What the exercise asks »
Output part of the material below as a Markdown table with the columns Row and Line, leaving out blank lines. Begin at the line that has "1280x720 pixels." and stop after the line that has "coord(88,507)".

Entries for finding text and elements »
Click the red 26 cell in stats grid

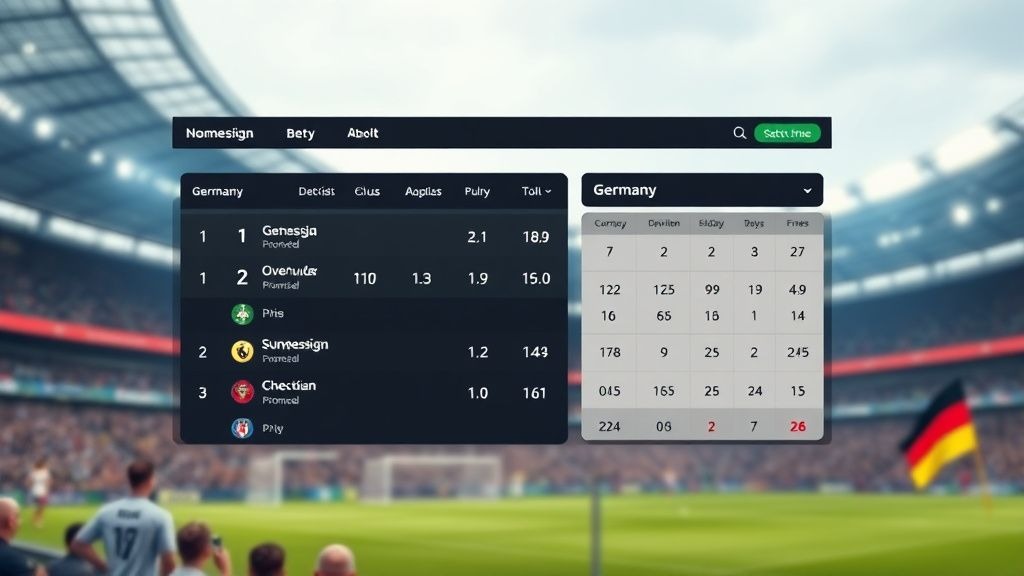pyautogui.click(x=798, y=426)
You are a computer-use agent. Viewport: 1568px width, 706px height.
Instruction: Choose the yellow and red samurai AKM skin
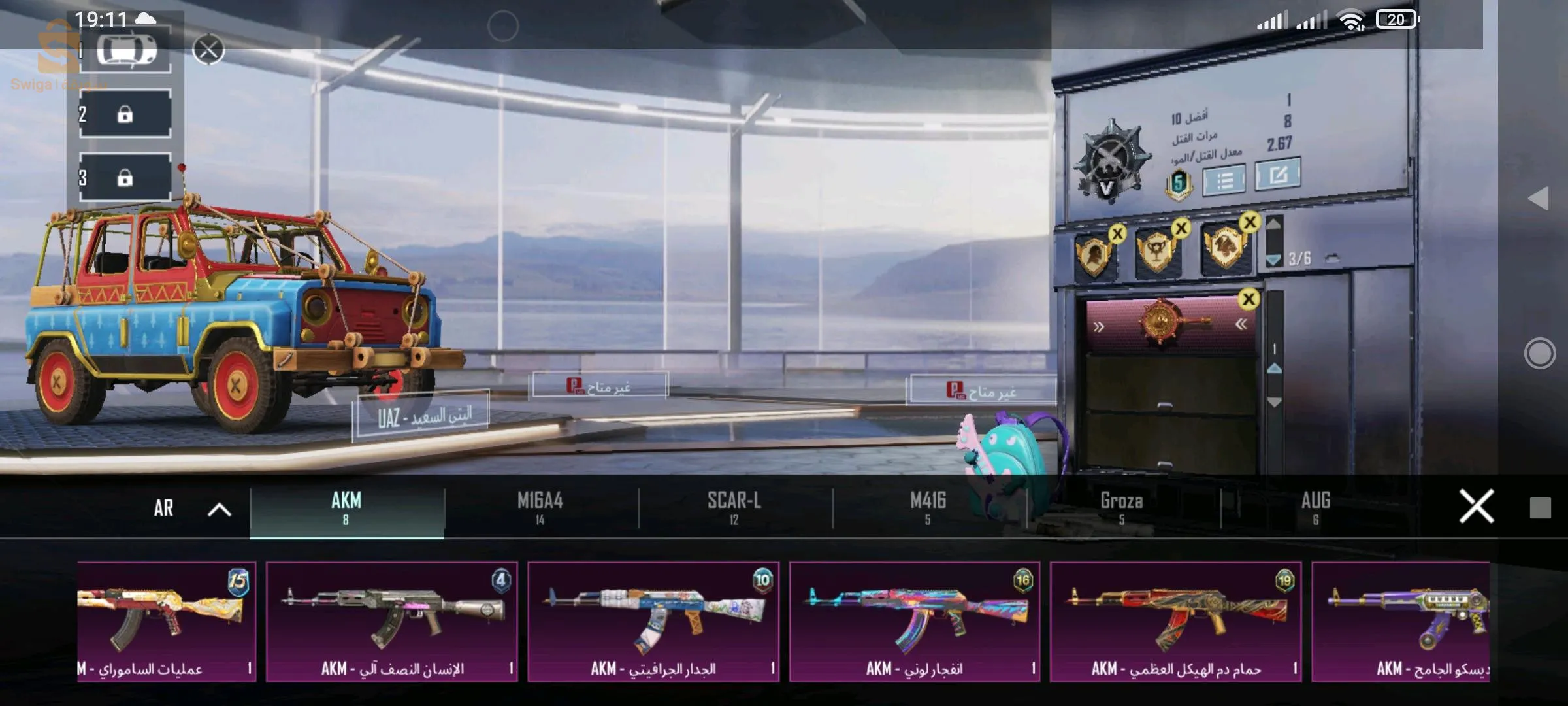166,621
* * *
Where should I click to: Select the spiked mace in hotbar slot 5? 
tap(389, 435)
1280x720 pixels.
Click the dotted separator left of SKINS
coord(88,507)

Response to this exercise »
| Row | Line |
|---|---|
| 1 | 1280x720 pixels. |
| 2 | Click the dotted separator left of SKINS |
| 3 | coord(88,507) |